--- ASSIGNMENT ---
Take the line that contains "This screenshot has height=205, width=333." as the first line and the last line of the records as the end. Please set down everything in that range exactly.

--- DATA RECORDS ---
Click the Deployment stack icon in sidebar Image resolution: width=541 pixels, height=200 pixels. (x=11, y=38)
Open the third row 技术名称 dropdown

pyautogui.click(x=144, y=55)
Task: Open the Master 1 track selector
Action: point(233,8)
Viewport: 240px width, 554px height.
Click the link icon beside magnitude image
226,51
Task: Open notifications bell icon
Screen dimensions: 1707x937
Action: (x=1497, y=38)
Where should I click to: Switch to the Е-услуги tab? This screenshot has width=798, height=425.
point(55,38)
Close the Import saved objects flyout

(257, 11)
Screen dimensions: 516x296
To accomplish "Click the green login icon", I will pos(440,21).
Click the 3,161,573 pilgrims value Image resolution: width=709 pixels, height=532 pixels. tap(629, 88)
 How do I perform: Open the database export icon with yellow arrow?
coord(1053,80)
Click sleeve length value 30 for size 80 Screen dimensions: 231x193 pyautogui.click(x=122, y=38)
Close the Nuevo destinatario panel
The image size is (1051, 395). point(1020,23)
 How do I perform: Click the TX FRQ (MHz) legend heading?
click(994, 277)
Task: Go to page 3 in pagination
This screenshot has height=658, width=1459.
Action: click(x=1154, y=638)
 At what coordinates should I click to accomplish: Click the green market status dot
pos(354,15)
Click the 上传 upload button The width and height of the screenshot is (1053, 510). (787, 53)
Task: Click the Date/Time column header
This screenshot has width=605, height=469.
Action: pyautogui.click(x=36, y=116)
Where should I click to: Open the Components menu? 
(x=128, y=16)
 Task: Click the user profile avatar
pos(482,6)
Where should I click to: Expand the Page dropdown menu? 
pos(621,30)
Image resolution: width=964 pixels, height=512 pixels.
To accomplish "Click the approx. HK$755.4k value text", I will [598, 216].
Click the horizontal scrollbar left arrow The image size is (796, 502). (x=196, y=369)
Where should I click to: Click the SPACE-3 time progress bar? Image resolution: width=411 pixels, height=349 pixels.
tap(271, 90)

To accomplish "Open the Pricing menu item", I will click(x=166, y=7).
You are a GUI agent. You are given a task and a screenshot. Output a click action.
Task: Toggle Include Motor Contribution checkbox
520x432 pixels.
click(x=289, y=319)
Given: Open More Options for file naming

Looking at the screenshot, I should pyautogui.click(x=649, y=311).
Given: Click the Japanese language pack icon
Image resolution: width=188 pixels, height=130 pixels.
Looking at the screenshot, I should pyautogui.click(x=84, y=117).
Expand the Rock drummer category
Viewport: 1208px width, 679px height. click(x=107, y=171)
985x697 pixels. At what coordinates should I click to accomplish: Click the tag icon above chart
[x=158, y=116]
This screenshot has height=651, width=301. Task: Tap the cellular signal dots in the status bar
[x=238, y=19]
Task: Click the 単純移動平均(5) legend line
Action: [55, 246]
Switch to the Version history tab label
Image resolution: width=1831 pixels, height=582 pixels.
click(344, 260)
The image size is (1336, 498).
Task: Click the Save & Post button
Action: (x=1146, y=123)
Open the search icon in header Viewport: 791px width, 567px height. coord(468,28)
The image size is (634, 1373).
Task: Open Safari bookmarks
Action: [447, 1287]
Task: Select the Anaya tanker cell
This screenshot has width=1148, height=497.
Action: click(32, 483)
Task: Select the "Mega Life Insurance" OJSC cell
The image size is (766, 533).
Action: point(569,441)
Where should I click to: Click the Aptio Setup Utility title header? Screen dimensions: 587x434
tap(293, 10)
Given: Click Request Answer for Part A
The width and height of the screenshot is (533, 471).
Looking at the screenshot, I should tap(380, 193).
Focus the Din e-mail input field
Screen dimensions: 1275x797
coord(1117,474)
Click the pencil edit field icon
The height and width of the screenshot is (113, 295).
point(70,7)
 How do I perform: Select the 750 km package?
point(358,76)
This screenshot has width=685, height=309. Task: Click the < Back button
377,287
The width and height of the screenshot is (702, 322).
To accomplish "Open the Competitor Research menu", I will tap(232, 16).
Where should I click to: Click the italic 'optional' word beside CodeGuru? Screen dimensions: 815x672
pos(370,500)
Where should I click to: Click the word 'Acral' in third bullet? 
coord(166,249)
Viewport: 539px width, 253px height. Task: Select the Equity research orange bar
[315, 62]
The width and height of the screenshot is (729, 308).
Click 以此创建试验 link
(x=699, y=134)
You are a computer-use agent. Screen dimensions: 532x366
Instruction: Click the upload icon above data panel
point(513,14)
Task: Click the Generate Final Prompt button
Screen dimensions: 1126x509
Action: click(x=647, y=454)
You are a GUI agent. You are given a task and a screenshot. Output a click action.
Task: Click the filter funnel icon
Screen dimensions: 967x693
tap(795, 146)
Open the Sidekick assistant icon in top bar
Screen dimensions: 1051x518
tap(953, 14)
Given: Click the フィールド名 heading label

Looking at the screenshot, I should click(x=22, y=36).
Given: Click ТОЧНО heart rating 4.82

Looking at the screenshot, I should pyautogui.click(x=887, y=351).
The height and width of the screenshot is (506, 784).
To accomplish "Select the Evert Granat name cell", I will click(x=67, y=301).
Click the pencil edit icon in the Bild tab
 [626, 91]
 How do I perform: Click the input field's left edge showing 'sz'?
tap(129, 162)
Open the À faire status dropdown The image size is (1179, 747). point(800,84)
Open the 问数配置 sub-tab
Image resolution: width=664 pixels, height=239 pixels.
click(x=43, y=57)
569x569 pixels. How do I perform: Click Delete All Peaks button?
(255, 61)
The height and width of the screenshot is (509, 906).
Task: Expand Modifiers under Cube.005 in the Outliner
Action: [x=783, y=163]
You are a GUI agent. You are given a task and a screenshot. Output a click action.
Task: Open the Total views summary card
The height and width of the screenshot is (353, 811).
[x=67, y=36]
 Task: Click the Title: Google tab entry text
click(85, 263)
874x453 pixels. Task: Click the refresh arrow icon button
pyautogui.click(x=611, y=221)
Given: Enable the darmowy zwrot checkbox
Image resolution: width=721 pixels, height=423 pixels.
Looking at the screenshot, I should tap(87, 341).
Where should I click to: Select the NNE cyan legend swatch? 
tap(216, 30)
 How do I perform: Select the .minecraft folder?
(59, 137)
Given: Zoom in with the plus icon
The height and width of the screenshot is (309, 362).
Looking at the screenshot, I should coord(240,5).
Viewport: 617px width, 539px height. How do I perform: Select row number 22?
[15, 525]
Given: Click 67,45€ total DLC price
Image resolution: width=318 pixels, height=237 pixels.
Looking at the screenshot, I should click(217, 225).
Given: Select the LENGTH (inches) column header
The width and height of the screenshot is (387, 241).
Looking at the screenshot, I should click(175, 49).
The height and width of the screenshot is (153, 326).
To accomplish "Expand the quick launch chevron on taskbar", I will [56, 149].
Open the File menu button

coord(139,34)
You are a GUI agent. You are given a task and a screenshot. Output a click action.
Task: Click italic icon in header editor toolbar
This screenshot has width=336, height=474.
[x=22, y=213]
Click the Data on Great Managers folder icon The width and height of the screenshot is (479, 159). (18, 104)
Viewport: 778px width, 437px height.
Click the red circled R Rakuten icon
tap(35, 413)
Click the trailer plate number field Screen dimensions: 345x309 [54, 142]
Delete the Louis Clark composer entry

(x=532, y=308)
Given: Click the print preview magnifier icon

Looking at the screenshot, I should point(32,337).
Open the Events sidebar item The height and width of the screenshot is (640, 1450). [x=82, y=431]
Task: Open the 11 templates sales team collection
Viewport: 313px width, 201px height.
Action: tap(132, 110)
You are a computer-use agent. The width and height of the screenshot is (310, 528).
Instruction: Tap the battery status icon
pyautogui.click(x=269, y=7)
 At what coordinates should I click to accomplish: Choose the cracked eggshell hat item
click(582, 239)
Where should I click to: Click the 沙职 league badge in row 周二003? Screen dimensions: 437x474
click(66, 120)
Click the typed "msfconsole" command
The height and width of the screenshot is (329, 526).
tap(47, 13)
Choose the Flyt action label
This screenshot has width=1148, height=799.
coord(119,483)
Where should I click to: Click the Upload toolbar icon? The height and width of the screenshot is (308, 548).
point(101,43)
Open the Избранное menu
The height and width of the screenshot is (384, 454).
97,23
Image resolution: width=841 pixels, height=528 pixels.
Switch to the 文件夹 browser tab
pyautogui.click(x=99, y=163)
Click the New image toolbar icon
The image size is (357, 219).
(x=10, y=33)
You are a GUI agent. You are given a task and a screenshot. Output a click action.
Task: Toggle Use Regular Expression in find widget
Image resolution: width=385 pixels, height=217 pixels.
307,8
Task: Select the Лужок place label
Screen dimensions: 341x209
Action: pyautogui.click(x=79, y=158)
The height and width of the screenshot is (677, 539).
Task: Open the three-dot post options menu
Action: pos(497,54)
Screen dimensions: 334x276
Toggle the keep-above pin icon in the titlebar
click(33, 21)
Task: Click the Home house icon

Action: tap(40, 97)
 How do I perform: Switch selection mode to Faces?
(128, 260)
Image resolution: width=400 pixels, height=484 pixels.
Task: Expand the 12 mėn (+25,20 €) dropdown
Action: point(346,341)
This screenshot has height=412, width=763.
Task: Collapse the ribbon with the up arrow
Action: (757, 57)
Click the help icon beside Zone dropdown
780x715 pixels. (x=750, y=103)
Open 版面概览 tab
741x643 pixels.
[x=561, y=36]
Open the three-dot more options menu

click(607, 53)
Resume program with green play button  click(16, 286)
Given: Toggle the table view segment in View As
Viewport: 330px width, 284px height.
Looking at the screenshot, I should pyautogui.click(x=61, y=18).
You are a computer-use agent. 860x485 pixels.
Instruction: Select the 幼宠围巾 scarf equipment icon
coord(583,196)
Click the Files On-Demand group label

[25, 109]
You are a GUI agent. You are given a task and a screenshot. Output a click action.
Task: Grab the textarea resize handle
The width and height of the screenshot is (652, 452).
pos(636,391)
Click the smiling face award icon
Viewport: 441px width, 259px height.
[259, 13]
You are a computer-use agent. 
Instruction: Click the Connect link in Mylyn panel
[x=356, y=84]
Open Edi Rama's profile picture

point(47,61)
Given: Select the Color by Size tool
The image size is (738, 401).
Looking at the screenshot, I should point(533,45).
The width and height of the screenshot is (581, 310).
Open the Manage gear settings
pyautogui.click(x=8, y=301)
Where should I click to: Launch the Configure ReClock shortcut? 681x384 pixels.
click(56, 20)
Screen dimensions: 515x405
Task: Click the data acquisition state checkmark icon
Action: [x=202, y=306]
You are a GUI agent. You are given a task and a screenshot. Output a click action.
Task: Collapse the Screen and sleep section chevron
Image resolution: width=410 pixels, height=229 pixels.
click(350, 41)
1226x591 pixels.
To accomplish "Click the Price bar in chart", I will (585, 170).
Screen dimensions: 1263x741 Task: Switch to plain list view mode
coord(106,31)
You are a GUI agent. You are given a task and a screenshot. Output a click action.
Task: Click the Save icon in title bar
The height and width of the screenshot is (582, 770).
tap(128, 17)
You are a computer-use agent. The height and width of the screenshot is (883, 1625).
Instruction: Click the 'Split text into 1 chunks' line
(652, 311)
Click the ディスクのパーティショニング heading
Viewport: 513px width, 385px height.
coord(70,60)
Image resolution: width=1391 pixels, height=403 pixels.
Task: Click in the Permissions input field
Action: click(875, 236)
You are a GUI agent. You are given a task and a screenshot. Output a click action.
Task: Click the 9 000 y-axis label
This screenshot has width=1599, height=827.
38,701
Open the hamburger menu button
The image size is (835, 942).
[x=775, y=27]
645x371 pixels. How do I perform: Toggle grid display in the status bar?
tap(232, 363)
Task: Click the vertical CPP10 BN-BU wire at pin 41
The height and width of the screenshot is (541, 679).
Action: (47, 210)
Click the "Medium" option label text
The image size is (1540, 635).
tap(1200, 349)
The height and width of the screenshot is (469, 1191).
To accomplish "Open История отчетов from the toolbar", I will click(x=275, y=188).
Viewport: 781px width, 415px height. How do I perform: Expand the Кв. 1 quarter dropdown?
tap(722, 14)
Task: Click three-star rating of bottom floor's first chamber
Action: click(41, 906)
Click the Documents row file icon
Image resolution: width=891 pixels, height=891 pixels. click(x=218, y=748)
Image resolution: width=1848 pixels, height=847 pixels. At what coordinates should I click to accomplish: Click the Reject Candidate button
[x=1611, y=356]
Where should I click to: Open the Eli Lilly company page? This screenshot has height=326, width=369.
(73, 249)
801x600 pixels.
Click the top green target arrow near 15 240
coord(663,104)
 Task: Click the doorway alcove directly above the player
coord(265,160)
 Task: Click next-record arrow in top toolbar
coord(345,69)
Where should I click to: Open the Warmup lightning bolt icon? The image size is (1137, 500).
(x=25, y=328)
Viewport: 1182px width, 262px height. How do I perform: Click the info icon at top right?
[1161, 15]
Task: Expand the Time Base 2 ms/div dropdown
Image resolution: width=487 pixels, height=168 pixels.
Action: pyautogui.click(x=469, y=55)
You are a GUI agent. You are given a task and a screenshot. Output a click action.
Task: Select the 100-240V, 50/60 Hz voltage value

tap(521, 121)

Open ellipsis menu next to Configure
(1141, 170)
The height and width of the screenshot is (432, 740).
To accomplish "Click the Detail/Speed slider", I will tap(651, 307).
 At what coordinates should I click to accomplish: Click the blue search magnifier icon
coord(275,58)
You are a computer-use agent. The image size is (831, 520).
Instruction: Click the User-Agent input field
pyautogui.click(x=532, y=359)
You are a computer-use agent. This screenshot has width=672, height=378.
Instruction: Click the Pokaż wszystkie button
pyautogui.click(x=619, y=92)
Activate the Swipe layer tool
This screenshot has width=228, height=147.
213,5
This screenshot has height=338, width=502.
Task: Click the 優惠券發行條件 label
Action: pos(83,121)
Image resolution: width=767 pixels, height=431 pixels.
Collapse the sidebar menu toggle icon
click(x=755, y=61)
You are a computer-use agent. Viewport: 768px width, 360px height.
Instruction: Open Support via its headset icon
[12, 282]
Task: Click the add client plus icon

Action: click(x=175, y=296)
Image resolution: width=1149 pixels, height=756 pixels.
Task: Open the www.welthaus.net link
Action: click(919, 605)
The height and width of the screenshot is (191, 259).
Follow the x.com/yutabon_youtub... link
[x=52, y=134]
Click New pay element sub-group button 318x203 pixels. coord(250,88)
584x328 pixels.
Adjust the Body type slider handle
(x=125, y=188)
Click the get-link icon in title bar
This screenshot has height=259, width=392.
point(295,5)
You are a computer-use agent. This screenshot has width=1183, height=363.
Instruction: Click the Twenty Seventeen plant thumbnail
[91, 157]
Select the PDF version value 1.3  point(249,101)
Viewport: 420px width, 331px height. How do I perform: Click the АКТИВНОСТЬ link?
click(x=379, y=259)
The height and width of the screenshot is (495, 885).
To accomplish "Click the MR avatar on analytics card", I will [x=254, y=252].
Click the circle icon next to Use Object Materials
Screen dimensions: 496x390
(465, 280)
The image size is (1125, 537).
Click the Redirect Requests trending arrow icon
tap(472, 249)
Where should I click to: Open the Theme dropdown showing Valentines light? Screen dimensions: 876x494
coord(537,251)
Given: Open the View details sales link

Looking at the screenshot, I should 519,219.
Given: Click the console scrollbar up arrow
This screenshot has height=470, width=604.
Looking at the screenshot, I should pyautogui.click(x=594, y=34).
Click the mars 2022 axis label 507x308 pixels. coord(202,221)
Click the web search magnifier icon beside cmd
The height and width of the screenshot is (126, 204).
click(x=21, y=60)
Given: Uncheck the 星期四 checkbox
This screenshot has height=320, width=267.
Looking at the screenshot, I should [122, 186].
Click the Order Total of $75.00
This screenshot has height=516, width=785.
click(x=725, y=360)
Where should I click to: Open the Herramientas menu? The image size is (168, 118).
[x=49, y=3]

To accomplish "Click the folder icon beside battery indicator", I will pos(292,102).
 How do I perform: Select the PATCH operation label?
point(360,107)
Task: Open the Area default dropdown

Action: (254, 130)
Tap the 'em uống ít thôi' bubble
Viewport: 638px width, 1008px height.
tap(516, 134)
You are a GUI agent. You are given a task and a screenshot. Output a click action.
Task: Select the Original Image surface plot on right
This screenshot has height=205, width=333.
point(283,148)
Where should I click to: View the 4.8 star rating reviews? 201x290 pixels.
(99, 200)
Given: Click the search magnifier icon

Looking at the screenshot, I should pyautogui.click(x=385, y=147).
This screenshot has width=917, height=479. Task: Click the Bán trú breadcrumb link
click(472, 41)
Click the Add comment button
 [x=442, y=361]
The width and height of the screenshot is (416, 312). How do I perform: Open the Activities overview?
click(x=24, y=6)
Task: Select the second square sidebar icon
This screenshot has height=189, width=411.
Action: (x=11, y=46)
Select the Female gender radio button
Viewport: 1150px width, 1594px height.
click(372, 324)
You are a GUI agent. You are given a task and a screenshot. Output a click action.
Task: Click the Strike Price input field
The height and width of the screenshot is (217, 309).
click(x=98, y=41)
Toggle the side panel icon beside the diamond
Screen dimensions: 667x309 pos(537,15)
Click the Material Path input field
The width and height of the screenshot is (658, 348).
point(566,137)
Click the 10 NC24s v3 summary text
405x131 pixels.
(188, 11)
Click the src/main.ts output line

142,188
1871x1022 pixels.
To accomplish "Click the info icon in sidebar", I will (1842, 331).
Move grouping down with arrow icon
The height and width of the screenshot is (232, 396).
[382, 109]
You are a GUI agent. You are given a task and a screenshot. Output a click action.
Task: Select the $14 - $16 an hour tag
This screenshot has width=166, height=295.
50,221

--- ANSWER BOX ---
This screenshot has height=205, width=333.
point(283,148)
Where should I click to: View the 4.8 star rating reviews? 201x290 pixels.
(99, 200)
Given: Click the search magnifier icon

Looking at the screenshot, I should pyautogui.click(x=385, y=147).
This screenshot has width=917, height=479. Task: Click the Bán trú breadcrumb link
click(472, 41)
Click the Add comment button
 [x=442, y=361]
The width and height of the screenshot is (416, 312). How do I perform: Open the Activities overview?
click(x=24, y=6)
Task: Select the second square sidebar icon
This screenshot has height=189, width=411.
Action: (x=11, y=46)
Select the Female gender radio button
Viewport: 1150px width, 1594px height.
click(372, 324)
You are a GUI agent. You are given a task and a screenshot. Output a click action.
Task: Click the Strike Price input field
The height and width of the screenshot is (217, 309).
click(x=98, y=41)
Toggle the side panel icon beside the diamond
Screen dimensions: 667x309 pos(537,15)
Click the Material Path input field
The width and height of the screenshot is (658, 348).
point(566,137)
Click the 10 NC24s v3 summary text
405x131 pixels.
(188, 11)
Click the src/main.ts output line

142,188
1871x1022 pixels.
To accomplish "Click the info icon in sidebar", I will (1842, 331).
Move grouping down with arrow icon
The height and width of the screenshot is (232, 396).
[382, 109]
You are a GUI agent. You are given a task and a screenshot. Output a click action.
Task: Select the $14 - $16 an hour tag
This screenshot has width=166, height=295.
50,221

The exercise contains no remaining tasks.